Given problem:
Reproduce the lines of the listing below verbatim, starting with the line that contains "Given: Tap the blue Open button" and continuing through the line that contains "pos(316,24)", with both of those lines included. Leave the pictures out of your reproduction.

Extracted information:

=-=-=-=-=

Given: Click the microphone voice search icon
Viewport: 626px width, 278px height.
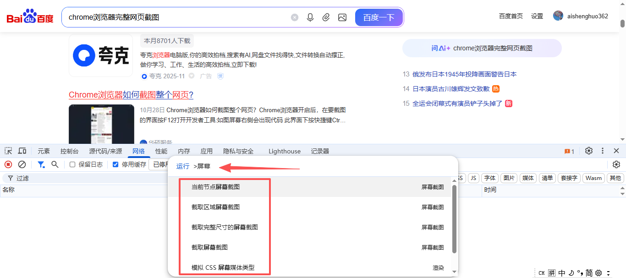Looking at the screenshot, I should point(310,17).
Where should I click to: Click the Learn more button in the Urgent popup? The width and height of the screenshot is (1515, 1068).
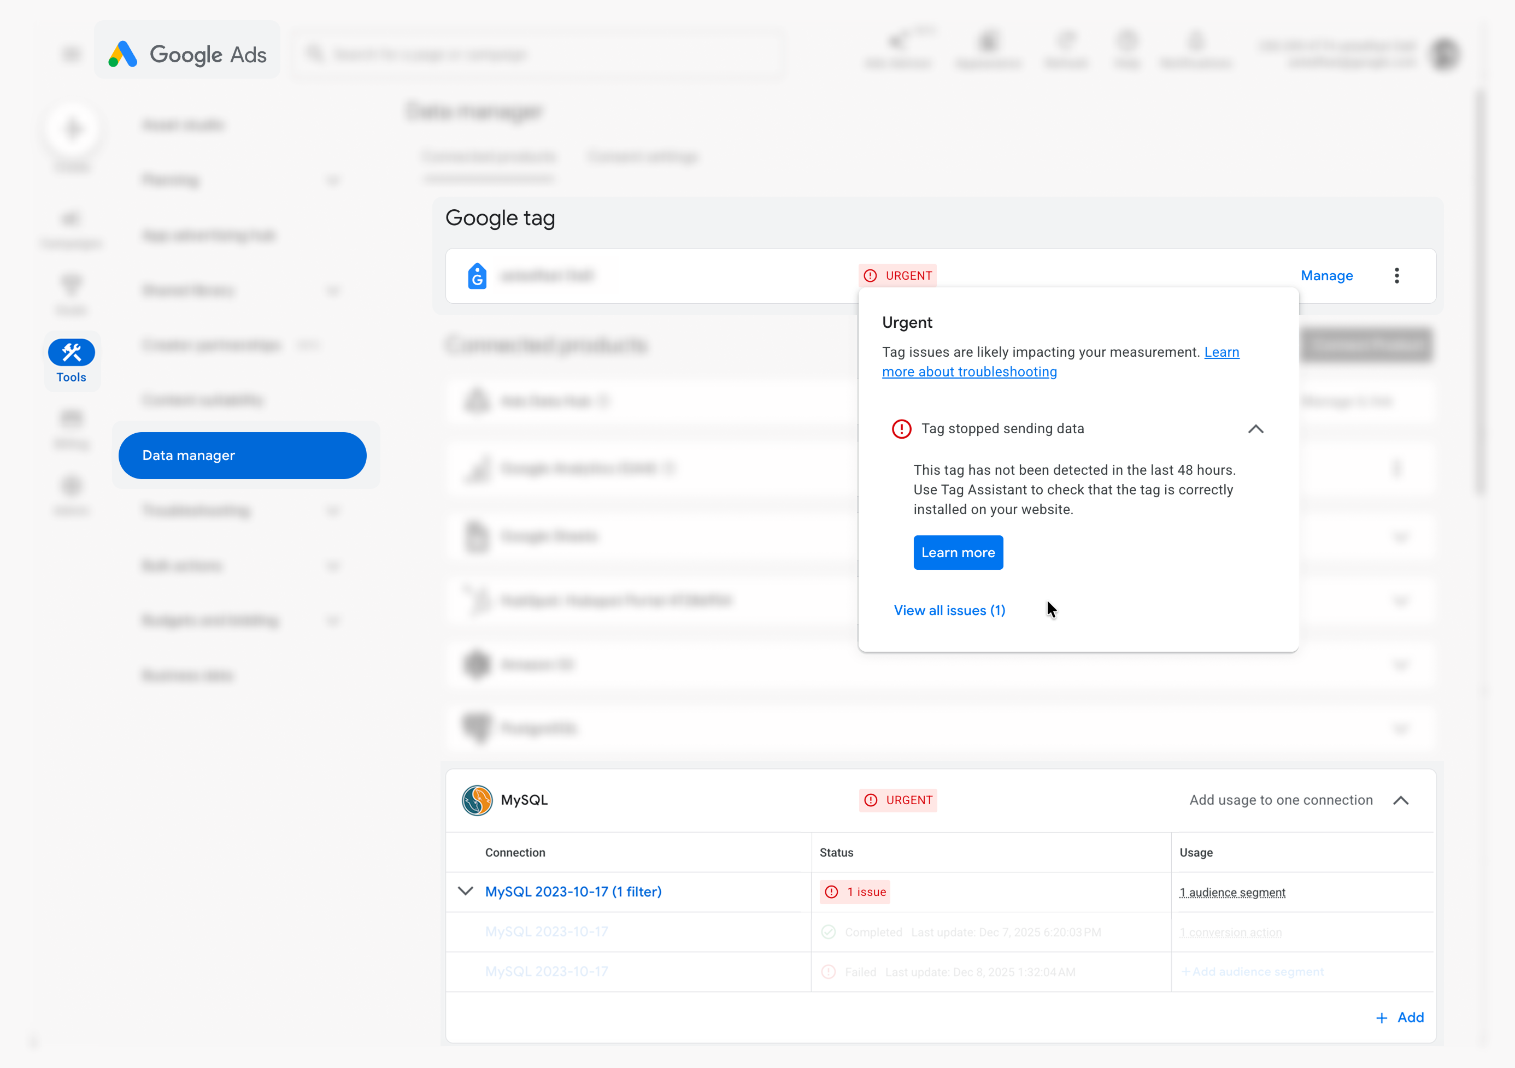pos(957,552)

=-=-=-=-=

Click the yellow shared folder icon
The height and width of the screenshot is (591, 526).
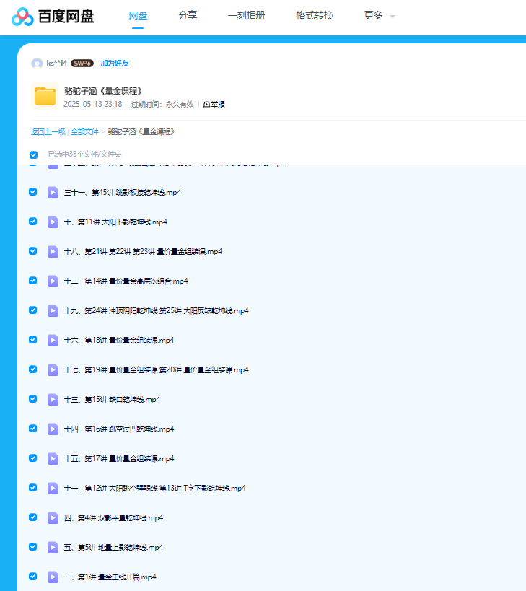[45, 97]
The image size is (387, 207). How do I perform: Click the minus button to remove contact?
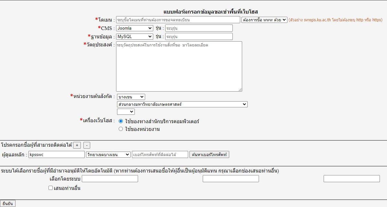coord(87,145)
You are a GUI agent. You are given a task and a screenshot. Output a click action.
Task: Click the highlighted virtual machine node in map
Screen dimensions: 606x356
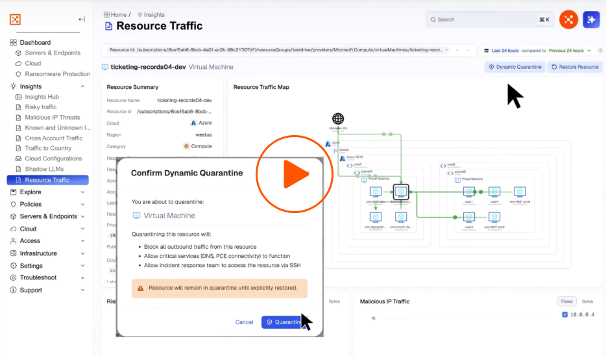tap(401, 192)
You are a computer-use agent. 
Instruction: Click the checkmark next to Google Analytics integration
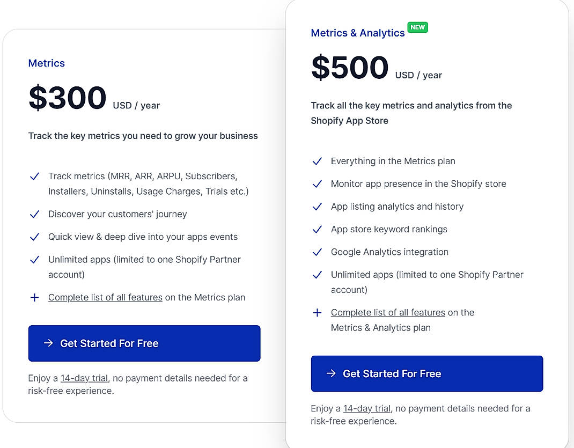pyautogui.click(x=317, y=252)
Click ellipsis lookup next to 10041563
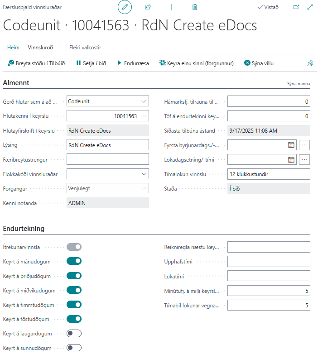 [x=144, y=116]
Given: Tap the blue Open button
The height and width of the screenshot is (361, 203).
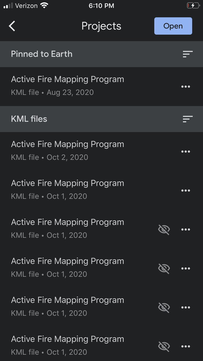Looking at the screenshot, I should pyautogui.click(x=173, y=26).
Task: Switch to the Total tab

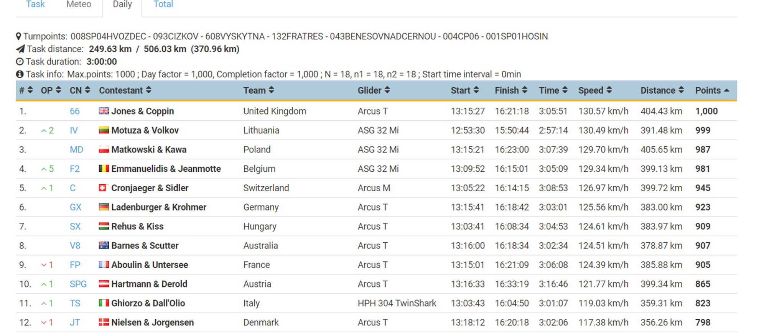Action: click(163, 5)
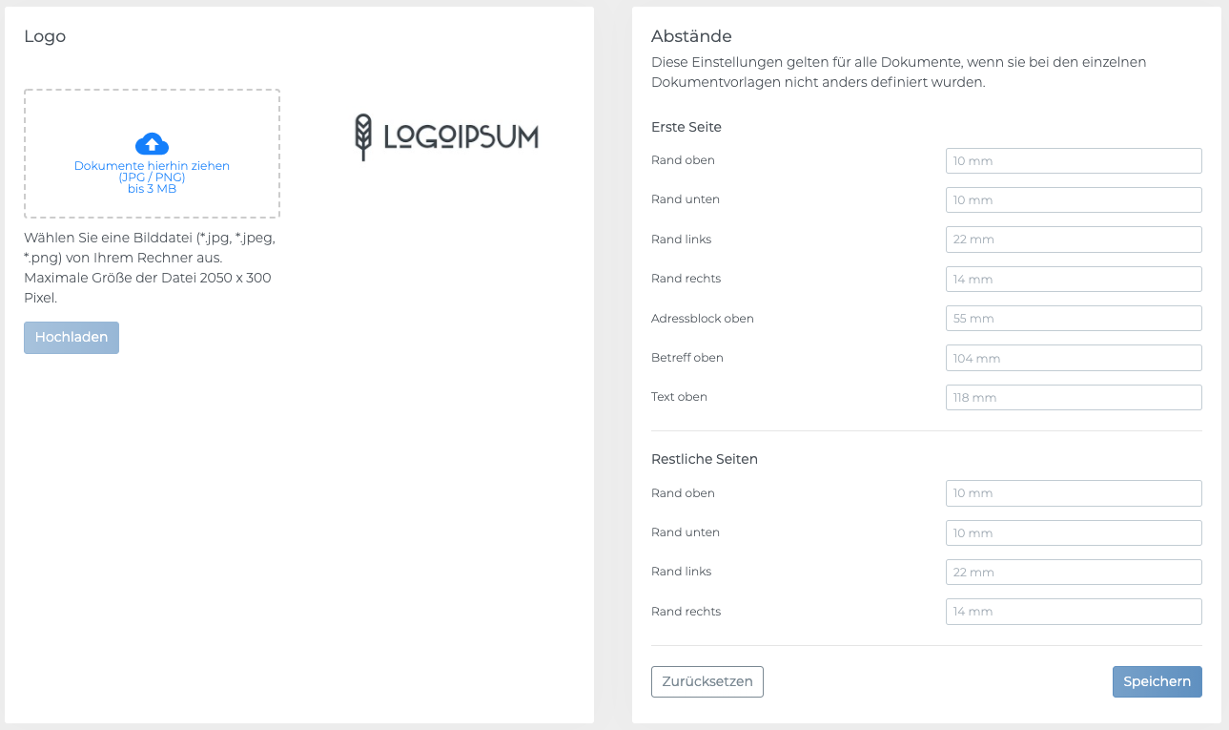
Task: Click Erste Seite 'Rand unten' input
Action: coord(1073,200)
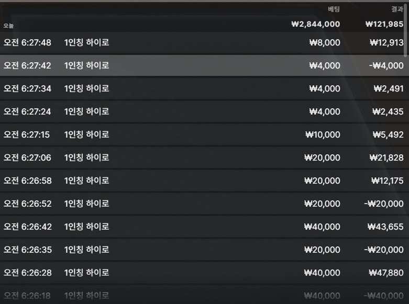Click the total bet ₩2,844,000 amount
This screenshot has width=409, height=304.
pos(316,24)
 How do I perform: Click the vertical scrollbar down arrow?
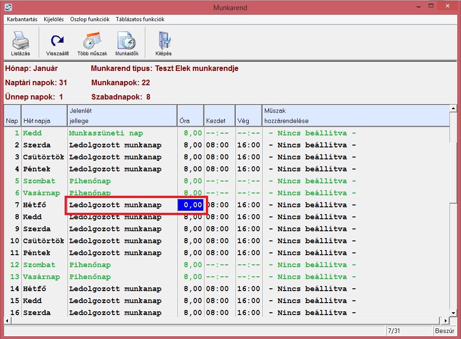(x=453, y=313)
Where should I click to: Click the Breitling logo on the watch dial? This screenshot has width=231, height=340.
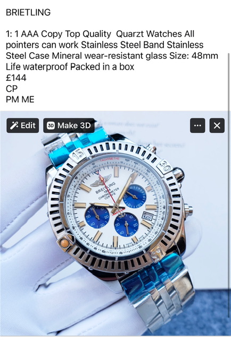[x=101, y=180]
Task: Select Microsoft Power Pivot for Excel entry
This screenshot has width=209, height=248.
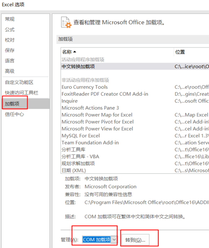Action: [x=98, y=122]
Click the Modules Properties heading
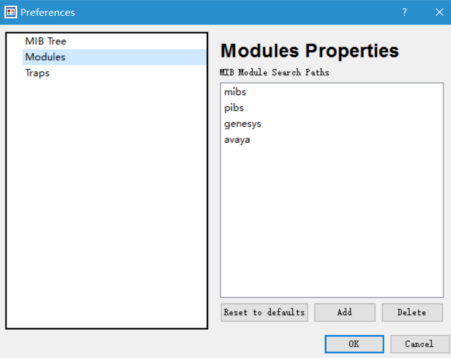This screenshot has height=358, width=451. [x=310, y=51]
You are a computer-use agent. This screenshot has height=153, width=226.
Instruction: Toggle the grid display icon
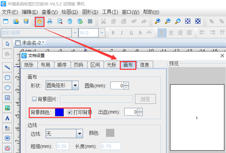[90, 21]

=-=-=-=-=

The output:
Given: Tap the blue Open button
The height and width of the screenshot is (361, 203).
Looking at the screenshot, I should pyautogui.click(x=173, y=26).
Task: Switch to the Total tab

Action: click(163, 5)
Task: Click Erste Seite 'Rand unten' input
Action: coord(1073,200)
Click the total bet ₩2,844,000 amount
This screenshot has width=409, height=304.
pos(316,24)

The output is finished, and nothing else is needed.